**TASK TO CARRY OUT**
Nothing but the lines below from the one that contains "The image size is (546, 590)." through the one that contains "This screenshot has width=402, height=412." should be retyped, exactly and including both ends. Do not include pictures.

**DATA UNDER STUDY**
########################################

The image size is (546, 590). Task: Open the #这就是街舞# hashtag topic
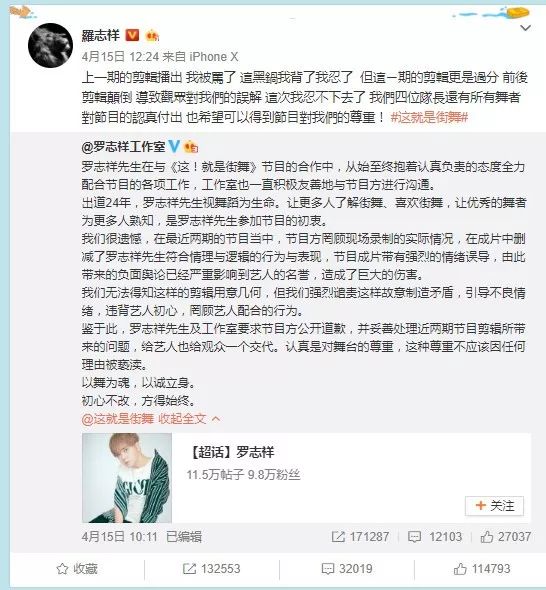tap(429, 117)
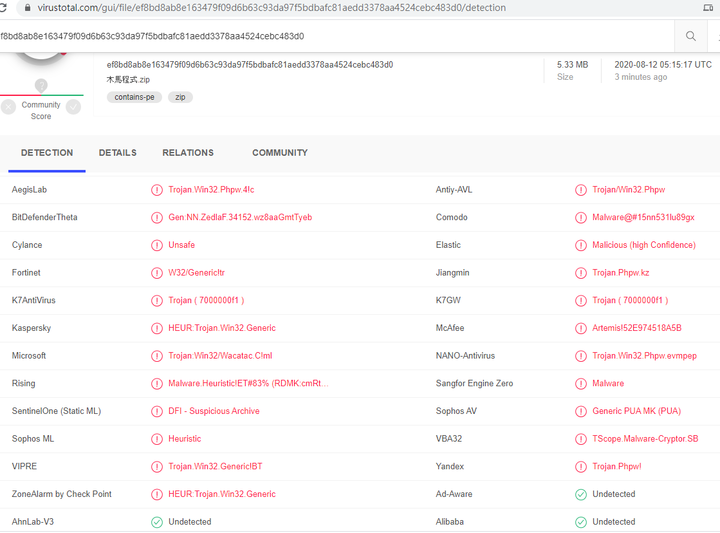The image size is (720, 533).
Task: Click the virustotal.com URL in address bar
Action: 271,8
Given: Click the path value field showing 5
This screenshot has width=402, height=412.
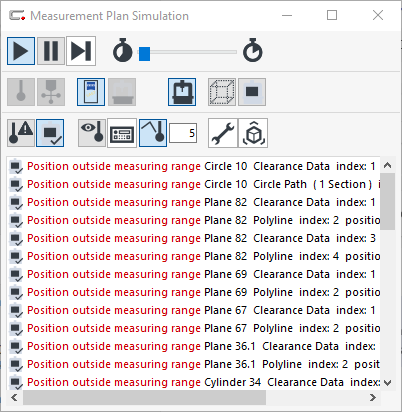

########################################

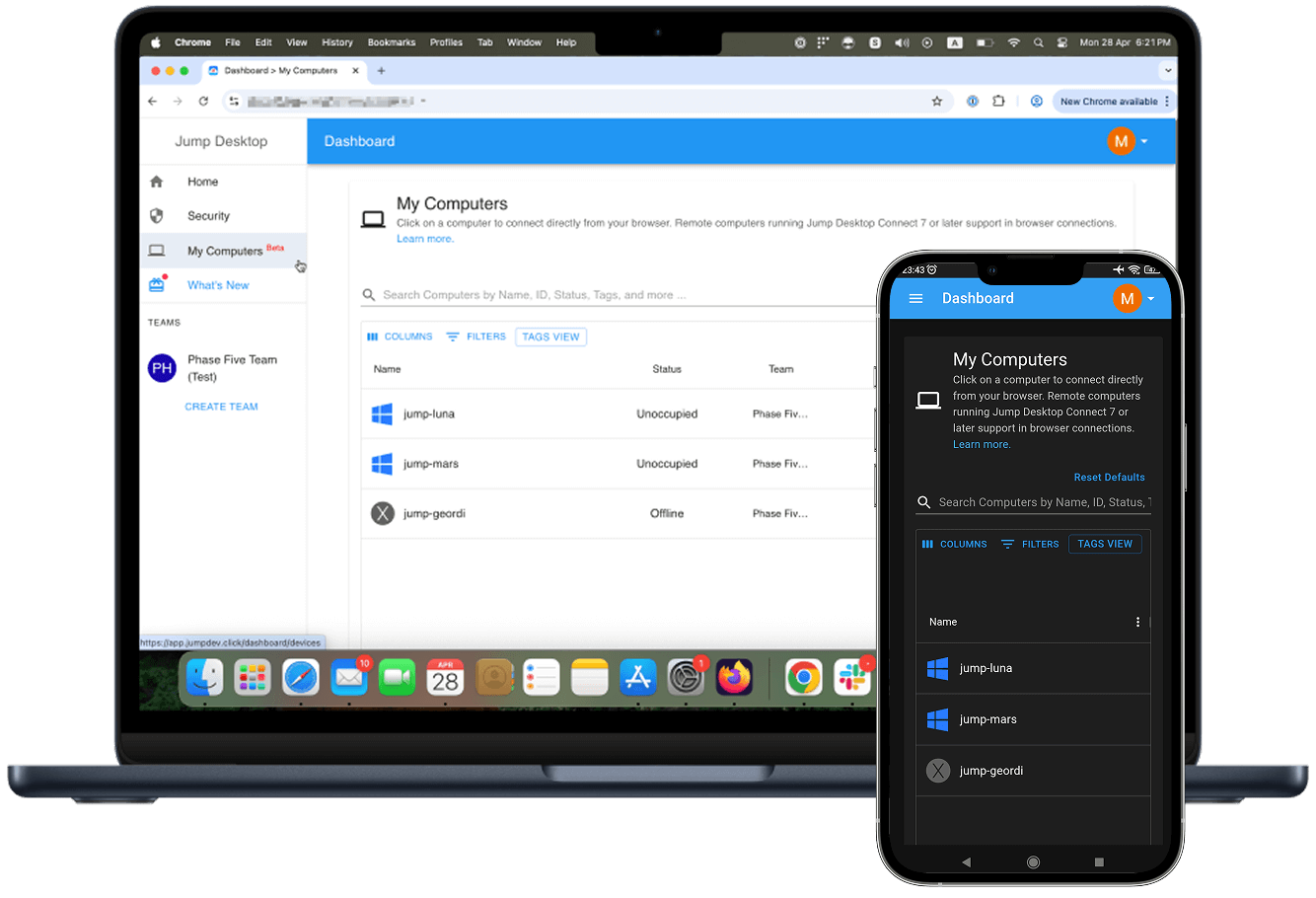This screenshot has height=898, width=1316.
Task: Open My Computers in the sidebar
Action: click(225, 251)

########################################

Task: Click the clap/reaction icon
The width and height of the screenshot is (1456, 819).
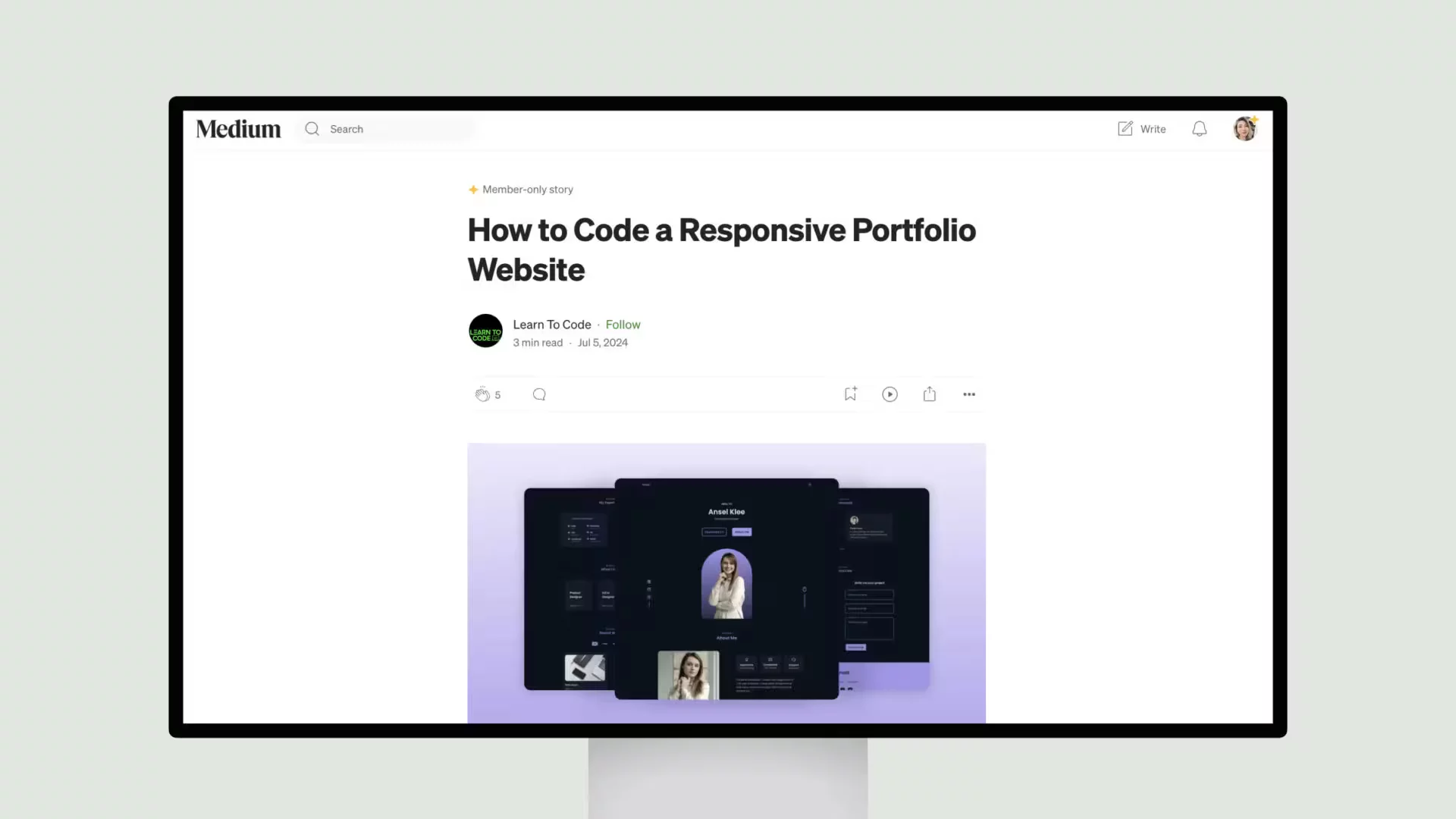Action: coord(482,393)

########################################

**RESPONSE AREA**
The image size is (546, 590). Task: Open the #这就是街舞# hashtag topic
tap(429, 117)
The image size is (720, 533).
Task: Click the virustotal.com URL in address bar
Action: 271,8
Given: Click the path value field showing 5
This screenshot has width=402, height=412.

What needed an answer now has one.